ERIC Number: ED377285
Record Type: Non-Journal
Publication Date: 1992
Reference Count: N/A
Analysis of Youth Conference Opinion Survey, 1992.
National Urban League, Inc., New York, NY.
The National Urban League convened its third annual Youth Conference in San Diego (California) in July 1992. Of the more than 200 young attendees, 137 completed the survey that is the basis of this analysis. It examines the attitudes of young African Americans regarding academic achievement, peer-group relations, and social issues. Demographic characteristics are examined as well. Respondents were nearly evenly distributed in terms of gender, and approximately 54 percent were between the ages of 14 and 16. Approximately 36 percent lived with both parents. The great majority indicated that they knew about safe sex, that they were concerned about violence, and that substantial prejudice against minority groups still exists. Issues that the overwhelming majority considered to be very important for African-American and Latino communities were (1) opportunities for a good education; (2) job training; (3) determination to succeed; (4) understanding culture and heritage; and (5) treating people and family with respect.
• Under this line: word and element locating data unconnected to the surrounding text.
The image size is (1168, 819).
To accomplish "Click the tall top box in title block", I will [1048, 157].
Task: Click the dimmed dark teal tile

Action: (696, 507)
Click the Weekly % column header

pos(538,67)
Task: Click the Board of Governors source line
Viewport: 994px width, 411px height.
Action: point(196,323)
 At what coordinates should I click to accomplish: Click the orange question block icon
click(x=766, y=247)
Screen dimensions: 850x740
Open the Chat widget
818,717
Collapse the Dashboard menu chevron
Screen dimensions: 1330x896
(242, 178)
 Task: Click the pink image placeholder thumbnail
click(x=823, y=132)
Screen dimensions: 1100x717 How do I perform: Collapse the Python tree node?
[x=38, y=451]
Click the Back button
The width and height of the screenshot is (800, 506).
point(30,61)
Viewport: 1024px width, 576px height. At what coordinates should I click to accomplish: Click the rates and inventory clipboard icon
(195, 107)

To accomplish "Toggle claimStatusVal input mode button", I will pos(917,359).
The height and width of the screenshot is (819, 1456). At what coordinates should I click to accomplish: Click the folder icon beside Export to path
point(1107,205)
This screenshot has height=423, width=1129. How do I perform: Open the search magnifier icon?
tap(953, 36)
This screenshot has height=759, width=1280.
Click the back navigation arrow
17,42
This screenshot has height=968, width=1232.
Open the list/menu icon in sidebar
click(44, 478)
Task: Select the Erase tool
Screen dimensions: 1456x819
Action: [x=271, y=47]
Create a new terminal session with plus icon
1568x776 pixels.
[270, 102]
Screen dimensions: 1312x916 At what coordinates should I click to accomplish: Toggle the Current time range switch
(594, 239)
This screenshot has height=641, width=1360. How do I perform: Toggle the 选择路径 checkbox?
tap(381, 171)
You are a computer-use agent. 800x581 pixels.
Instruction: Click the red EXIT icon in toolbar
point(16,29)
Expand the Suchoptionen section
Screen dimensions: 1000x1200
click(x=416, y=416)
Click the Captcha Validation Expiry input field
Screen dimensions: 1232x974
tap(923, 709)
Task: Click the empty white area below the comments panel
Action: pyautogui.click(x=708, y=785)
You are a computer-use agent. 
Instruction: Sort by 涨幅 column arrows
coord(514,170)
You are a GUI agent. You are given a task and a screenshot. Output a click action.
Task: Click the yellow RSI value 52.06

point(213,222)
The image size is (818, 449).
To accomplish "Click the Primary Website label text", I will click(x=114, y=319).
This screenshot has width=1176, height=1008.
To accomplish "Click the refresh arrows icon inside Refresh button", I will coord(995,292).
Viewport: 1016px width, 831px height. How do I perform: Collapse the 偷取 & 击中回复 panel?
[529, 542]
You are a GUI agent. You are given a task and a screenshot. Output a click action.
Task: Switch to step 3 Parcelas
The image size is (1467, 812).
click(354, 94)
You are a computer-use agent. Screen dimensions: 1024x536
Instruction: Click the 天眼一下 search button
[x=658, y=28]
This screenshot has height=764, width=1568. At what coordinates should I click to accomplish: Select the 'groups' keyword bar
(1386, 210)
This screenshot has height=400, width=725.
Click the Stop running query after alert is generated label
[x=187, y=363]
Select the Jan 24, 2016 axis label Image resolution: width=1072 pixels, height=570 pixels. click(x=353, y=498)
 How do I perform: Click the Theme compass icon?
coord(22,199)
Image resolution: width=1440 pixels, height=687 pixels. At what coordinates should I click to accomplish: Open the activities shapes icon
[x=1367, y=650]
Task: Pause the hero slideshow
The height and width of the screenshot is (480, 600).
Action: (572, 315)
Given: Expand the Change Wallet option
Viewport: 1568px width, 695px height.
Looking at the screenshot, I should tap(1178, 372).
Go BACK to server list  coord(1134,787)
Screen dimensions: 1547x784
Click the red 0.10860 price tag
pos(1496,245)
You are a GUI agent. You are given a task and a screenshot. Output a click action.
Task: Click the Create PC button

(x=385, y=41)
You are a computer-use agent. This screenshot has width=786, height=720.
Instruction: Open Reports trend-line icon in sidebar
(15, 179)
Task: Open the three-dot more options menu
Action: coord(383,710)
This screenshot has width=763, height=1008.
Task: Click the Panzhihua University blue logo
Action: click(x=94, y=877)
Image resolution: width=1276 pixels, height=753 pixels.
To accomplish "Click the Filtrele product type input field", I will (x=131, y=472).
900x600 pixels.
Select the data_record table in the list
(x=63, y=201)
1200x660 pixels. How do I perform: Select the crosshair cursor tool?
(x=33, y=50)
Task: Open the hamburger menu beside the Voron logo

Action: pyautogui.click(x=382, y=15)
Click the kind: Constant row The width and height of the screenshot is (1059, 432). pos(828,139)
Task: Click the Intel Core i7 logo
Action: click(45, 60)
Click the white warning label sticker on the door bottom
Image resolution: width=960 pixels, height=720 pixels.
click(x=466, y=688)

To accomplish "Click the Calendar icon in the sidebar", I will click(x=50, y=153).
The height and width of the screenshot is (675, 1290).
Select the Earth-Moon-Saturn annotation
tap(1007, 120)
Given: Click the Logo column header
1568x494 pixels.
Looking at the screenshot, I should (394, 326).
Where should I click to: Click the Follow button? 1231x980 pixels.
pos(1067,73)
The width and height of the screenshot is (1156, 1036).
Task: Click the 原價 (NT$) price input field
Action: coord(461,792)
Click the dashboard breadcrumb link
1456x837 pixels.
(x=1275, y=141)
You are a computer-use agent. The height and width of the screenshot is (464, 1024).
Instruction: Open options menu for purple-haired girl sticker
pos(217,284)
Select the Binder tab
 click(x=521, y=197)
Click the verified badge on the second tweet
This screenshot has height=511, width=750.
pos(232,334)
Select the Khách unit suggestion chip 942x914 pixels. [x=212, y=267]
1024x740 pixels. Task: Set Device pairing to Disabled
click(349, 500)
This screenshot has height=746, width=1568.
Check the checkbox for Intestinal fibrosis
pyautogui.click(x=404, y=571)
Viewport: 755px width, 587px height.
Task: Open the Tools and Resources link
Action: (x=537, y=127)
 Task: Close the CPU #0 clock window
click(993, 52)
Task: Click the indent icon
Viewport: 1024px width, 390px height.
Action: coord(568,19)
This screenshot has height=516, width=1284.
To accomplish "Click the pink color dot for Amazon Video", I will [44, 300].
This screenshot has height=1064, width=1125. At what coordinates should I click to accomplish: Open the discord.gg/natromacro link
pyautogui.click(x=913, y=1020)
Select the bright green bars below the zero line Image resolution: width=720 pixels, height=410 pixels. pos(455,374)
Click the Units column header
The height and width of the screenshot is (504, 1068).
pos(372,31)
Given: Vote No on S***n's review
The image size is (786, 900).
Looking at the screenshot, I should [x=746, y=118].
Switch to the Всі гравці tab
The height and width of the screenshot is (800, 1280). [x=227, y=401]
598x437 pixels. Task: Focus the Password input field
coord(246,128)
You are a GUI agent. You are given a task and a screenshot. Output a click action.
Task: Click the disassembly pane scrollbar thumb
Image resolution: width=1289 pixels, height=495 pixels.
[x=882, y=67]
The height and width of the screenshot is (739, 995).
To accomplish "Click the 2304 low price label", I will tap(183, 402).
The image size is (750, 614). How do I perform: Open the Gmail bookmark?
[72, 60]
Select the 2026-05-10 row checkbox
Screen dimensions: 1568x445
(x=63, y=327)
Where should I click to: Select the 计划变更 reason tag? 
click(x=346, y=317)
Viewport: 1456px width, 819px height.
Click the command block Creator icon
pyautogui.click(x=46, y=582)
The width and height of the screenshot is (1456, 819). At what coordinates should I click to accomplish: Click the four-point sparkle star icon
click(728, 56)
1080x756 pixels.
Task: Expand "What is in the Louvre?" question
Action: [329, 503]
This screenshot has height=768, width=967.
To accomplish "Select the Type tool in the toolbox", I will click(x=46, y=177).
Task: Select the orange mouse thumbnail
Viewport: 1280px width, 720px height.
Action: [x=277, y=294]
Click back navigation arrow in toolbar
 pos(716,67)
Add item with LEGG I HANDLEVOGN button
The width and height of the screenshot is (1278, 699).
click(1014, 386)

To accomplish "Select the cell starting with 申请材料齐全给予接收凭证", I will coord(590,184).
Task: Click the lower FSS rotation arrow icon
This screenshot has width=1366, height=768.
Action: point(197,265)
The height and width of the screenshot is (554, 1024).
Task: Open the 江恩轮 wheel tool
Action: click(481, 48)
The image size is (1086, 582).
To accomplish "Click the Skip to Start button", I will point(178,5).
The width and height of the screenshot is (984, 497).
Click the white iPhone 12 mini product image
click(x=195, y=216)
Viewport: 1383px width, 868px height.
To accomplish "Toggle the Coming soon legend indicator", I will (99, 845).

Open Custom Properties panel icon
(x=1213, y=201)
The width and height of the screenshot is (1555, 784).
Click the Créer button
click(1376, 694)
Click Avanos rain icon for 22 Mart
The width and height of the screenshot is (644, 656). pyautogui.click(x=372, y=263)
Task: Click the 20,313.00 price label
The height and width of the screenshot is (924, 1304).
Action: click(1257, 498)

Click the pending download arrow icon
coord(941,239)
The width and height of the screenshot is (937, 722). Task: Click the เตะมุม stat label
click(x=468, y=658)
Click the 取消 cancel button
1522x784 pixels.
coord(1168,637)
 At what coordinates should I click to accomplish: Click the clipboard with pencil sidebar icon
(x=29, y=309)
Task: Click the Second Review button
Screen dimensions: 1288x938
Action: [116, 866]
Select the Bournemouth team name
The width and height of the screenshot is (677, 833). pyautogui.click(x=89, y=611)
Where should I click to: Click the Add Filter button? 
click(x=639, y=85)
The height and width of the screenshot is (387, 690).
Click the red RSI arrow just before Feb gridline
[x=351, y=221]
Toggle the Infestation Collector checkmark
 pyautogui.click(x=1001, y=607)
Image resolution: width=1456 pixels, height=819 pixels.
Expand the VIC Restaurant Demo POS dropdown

Close behind these were the importance of high moral values, strong family ties, and creativity. The survey reveals that African-American youth represent one of the most complex and sophisticated segments of American society. Sixteen tables present survey findings in different areas. (SLD)
Publication Type: Reports - Evaluative
Education Level: N/A
Authoring Institution: National Urban League, Inc., New York, NY.